巣籠もり生活のなか、自宅でコーヒーを楽しむ人が増えた。豆や抽出器具も売れている。ただ、焙煎(ばいせん)となると「難しい」イメージがつきまとい、尻込みする人が多い。本当にそうか。記者が試してみた。
コーヒー豆の焙煎は職人技で、素人にはハードルが高い。そんなイメージを持つ人もいるのではないか。
「そんなことはない」と断言するのは、都内と台湾に「珈琲(コーヒー)や」6店を展開するJINフードビジネスコンサルティング(東京・中野)代表の前田諭史さんだ。新中野本店や早稲田の店では、小型焙煎機での焙煎体験(実費は豆の代金のみ)を随時実施。手網を使う焙煎体験もイベントの際に開いている。「回数を重ねれば誰でも上達します」(前田さん)

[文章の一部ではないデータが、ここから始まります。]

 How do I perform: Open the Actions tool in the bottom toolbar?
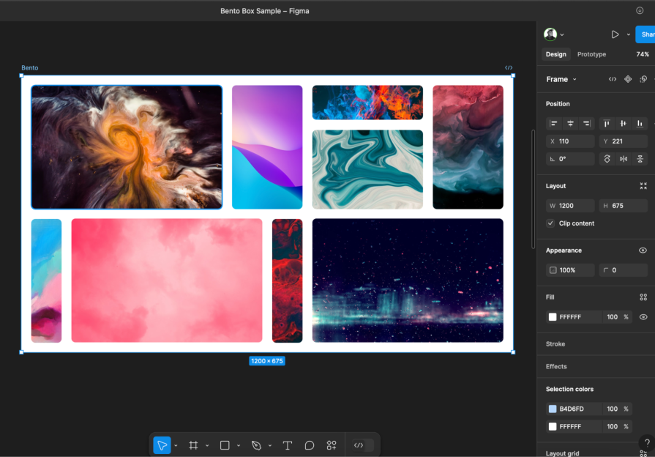[x=332, y=445]
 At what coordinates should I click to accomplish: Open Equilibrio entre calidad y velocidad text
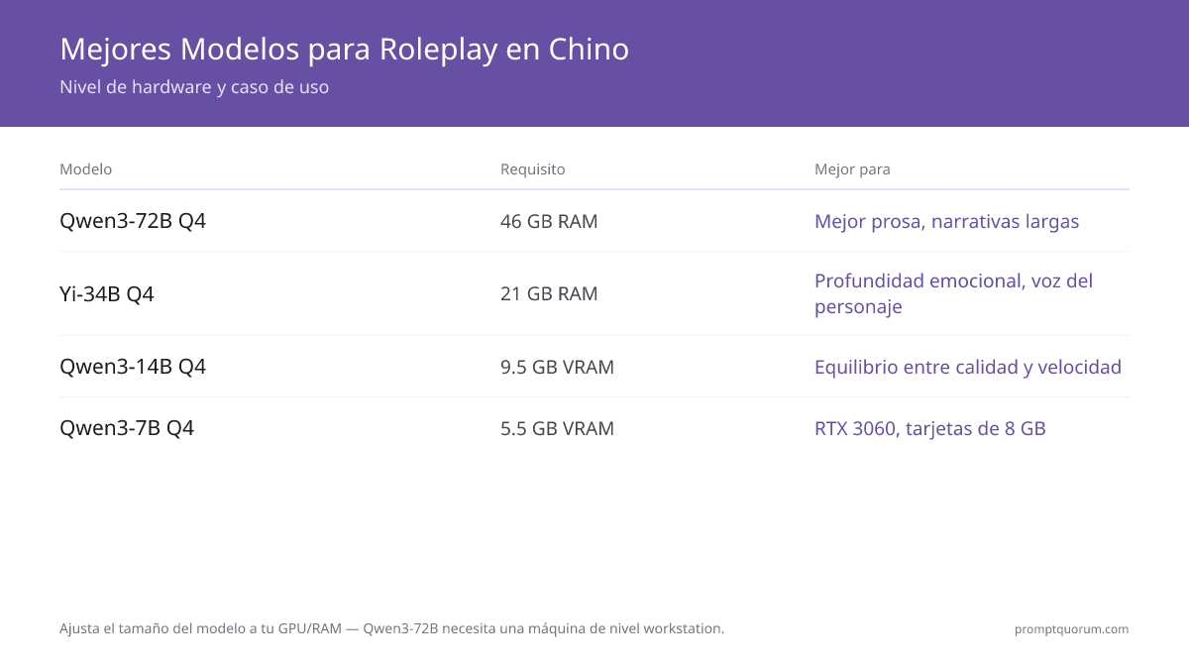point(968,367)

手網なら自宅やキャンプで手軽に焙煎を楽しめる。直径20センチ程度の手網は1000円台~3000円台で買える。ギンナン煎り用でもいい。
コーヒーは豆の種類、果実から豆を取り出す精製方法、焙煎度合いなど様々な要素の組み合わせで風味が変わる。基本的に浅い煎りだと酸味が立ち、煎りを深くすると苦みが勝ってくる。前田さんによれば「手網だと酸味よりも香ばしさの方が出しやすい」。
最初のポイントは豆選び。初心者には、苦みとコクがしっかり出るブラジルやコロンビアの豆が向いている。今回はやや大粒の「コロンビア クレオパトラ」の銘柄を使った。